Berkhof notes several problems with this train of thought. Firstly, this is too narrow a definition of science. If science is limited exclusively to the realm of what we can observe with our senses, then what of those branches of science that deal with the philosophy of science? The material they work with is not sensory information, but is dependent on rational intuition (pp. 46-47).

A second problem Berkhof raises is that science, like theology, is also dependent on revelation. Without a revealed world, science would have nothing to study. As hard as science often tries to get away from revelation, it cannot escape natural revelation at all.

A third problem is that the physical sciences and theology both have tests that can be performed. The physical sciences use the laboratory, whereas theology uses Scripture as a test.
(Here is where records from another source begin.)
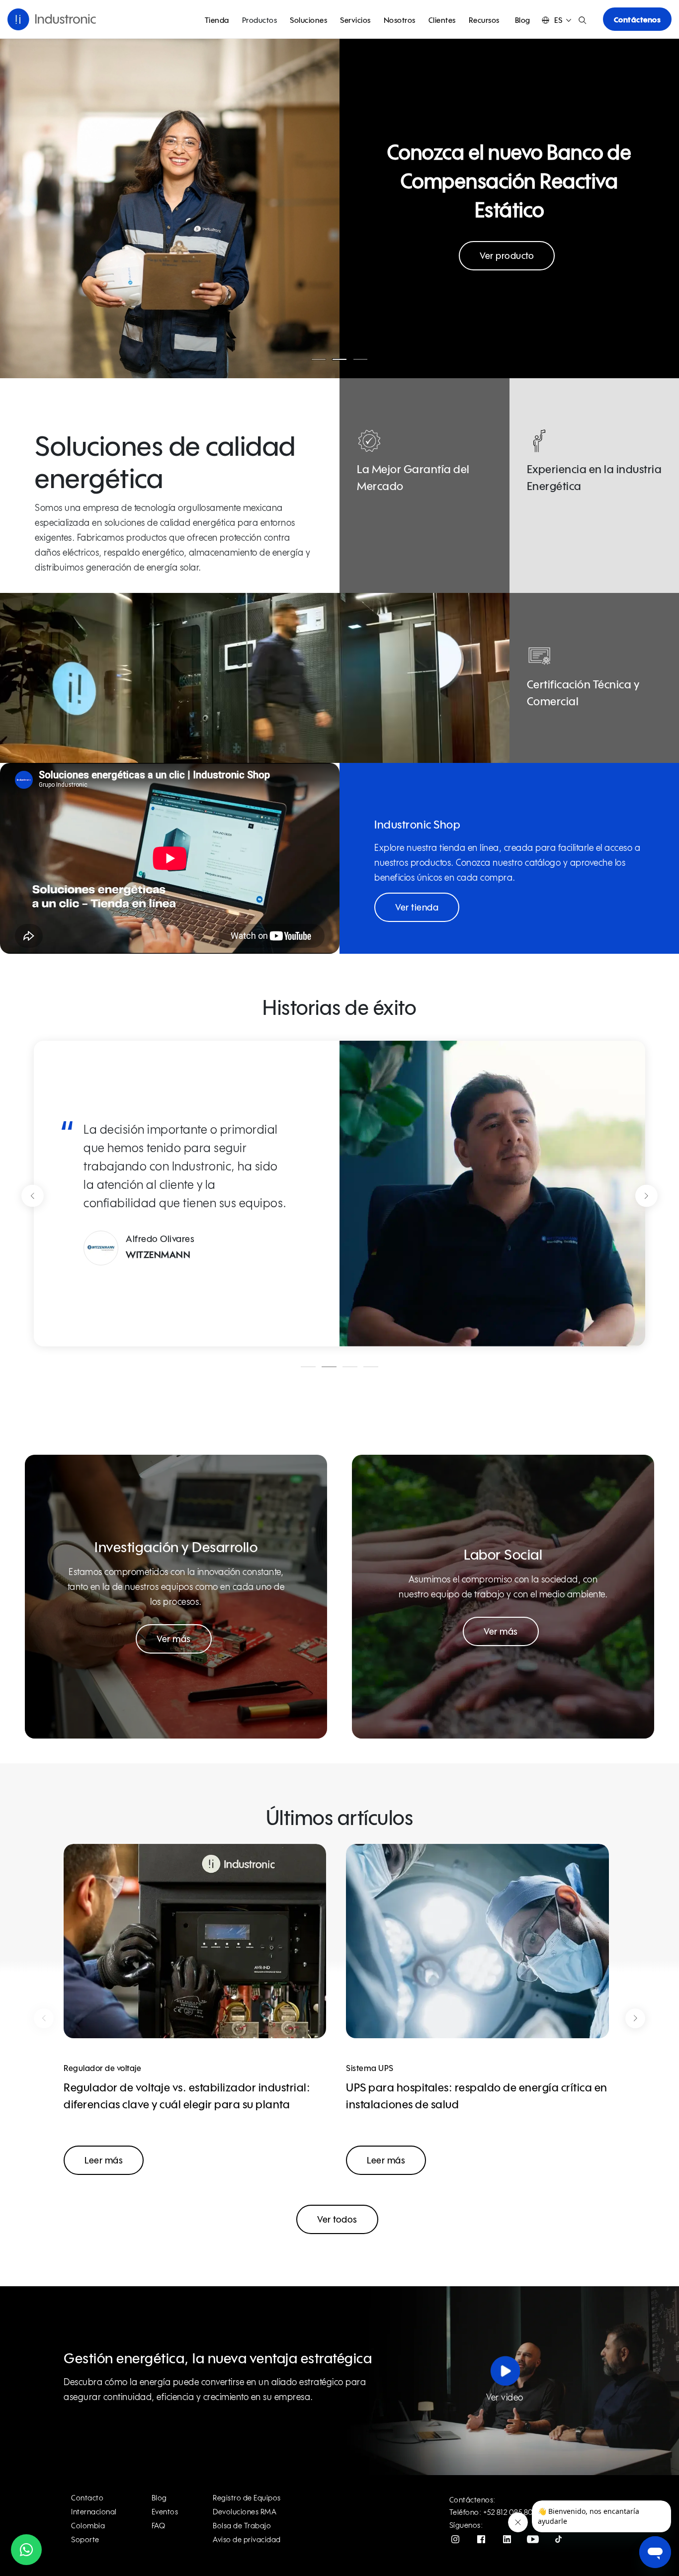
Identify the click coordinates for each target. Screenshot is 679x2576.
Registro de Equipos (247, 2498)
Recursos (484, 20)
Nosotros (400, 20)
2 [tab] (339, 359)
Now, Berkhof asserts that theology is not a science in the same way that the natural sciences are. Theology has a different method, a method determined by the subject matter. However, the question may be raised as to whether science can be reduced to the scientific method. Remember the original meaning of the Latin scientia, which means “knowledge.” Most scientists today would deny that anyone can know God as an object of knowledge. They would typically say that one can only believe in God. However, such a position completely ignores the possibility of the Bible being revelation from God to us. We can know God through His revelation of Himself. That we believe the Bible is God’s revelation does not mean that theology is still all a matter of belief and not of knowledge. The scientist himself has to believe that the tools of his trade are trustworthy (his senses, and his reason). Does that make his field less an object of knowledge and only a matter of belief? Then neither does belief in the Bible as God’s revelation mean that theology is all reducible to belief and has no component of knowledge in it. In short, theology, when rightly defined, is a science, when science is understood in the above way.